[发明专利]一种基于nLSTM-self attention的日志序列异常检测框架

说明书

本发明涉及一种基于nLSTM‑self attention的日志序列异常检测框架，其中，包括：训练模型和异常检测模型；训练模型包括：假设一个日志文件中包含k个日志模板E＝{e₁,e₂L e_k}，训练模型的输入为日志模板的序列，一个长度为h的日志序列l_t‑h,…l_t‑2,l_t‑1中包含的日志模板l_i∈E,t‑h≤i≤t‑1，且一个序列中的日志模板数|l_t‑h,...l_t‑2,l_t‑1|＝m≤h，把每个日志模板对应一个模板号，并生成日志模板词典，然后把正常的日志模板序列生成输入序列和目标数据喂入异常检测模型进行训练；检测阶段包括：数据输入的方法同训练阶段，用训练阶段生成的模型进行异常检测，模型输出为一个概率向量P＝(p₁，p₂L p_k)，p_i表示目标日志模板为e_i的概率，如果实际目标数据在预测值内，判定为该日志序列正常，否则判定为异常。

技术领域

本发明涉及网络安全技术，特别涉及一种基于nLSTM-self attention的日志序列异常检测框架。

背景技术

网络环境日益复杂，针对网络应用和系统的攻击不断涌现，且往往是多种攻击手段的组合运用，这使得现有的异常检测方法对新型的攻击不再适用。而一旦攻击得手或者网络应用自身出现异常，将给应用的所有者及用户带来不可估量的损失。攻击和错误发现的越早，造成的损失就会越少。

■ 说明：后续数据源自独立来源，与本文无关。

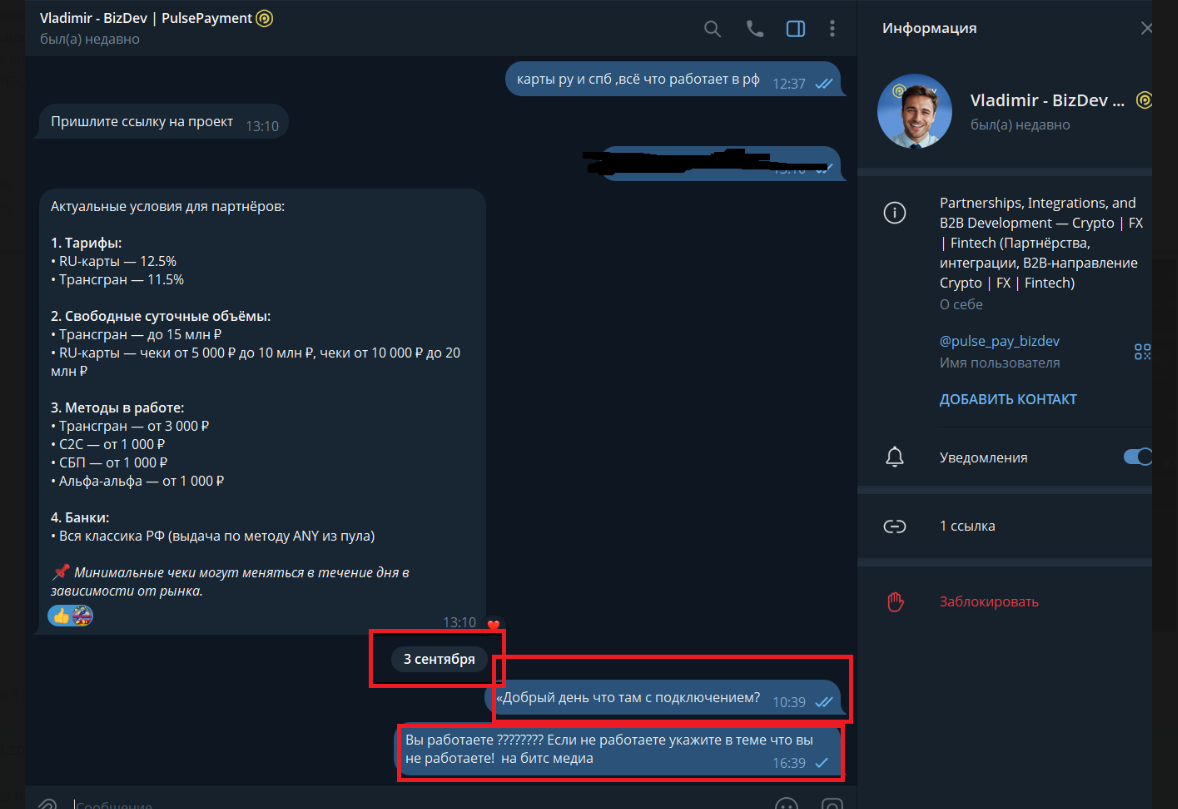Start a voice call with Vladimir
This screenshot has width=1178, height=809.
(754, 29)
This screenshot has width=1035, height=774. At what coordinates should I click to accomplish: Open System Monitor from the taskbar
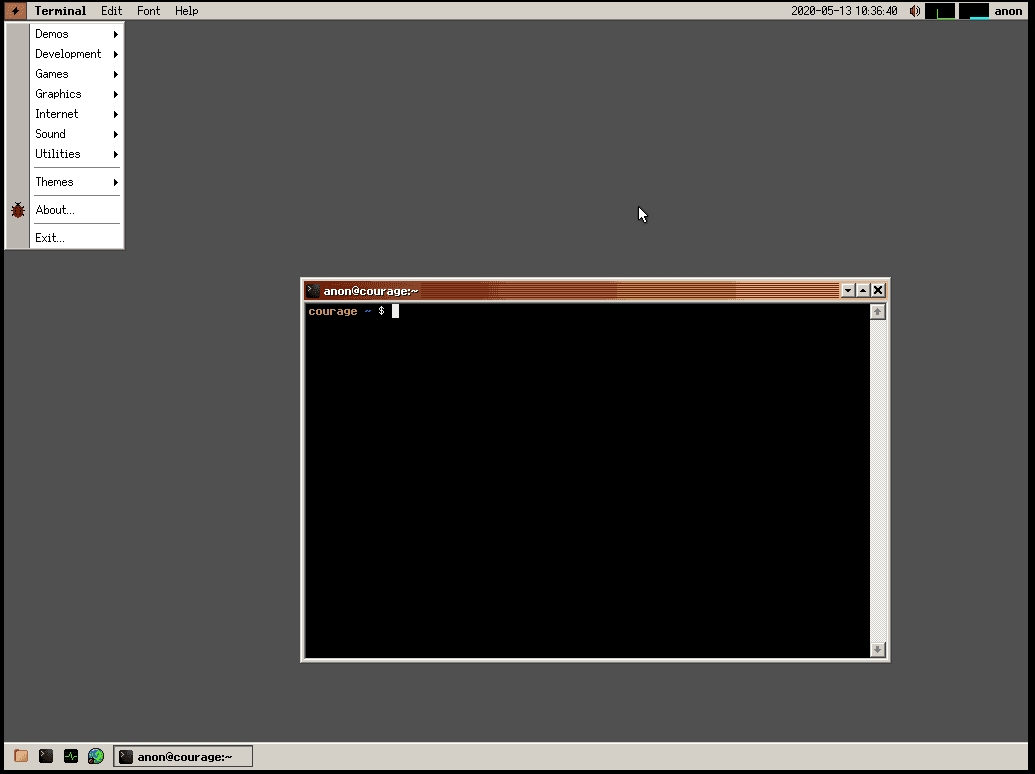click(x=71, y=756)
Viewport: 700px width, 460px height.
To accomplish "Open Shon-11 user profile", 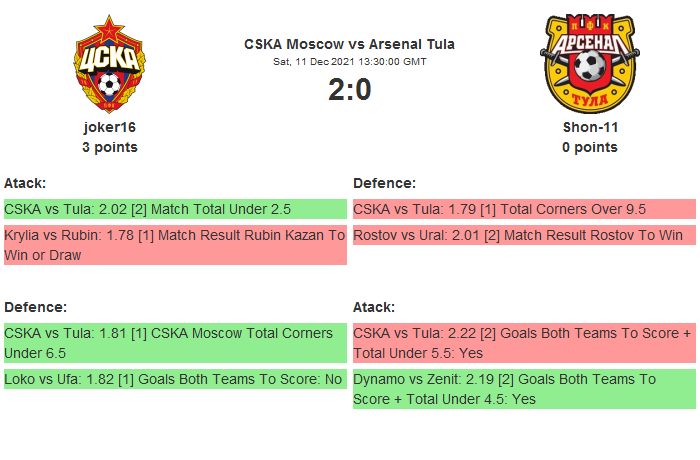I will point(589,127).
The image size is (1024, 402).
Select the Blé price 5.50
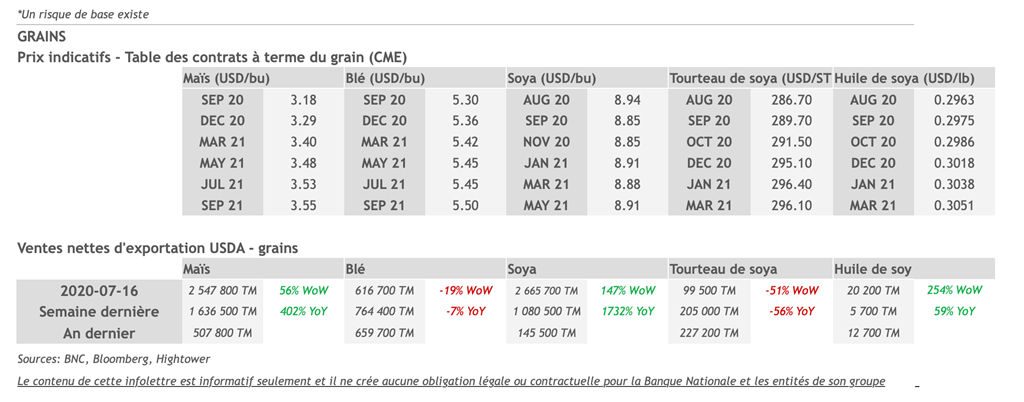click(465, 205)
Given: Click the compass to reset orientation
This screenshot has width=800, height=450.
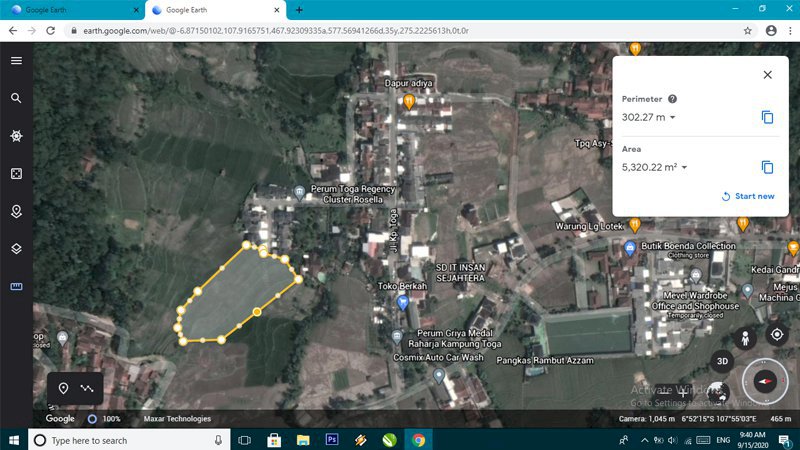Looking at the screenshot, I should tap(766, 382).
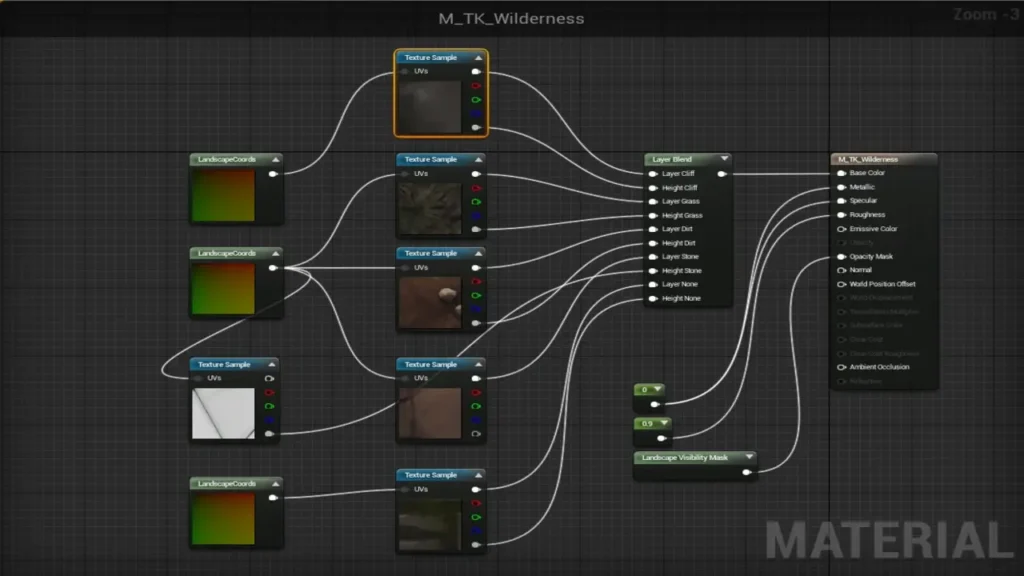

网络、系统和应用程序在运行过程中都会产生日志，用于记录运行状态以及重要事件，因此日志包含极为丰富的动态信息，日志分析对于维护各种任务至关重要。这些任务包括安全任务，如入侵检测，内部威胁检测和恶意软件检测，以及更常见的维护任务，如检测硬件故障等。通过分析日志，我们可以检测异常行为和挖掘潜在安全威胁。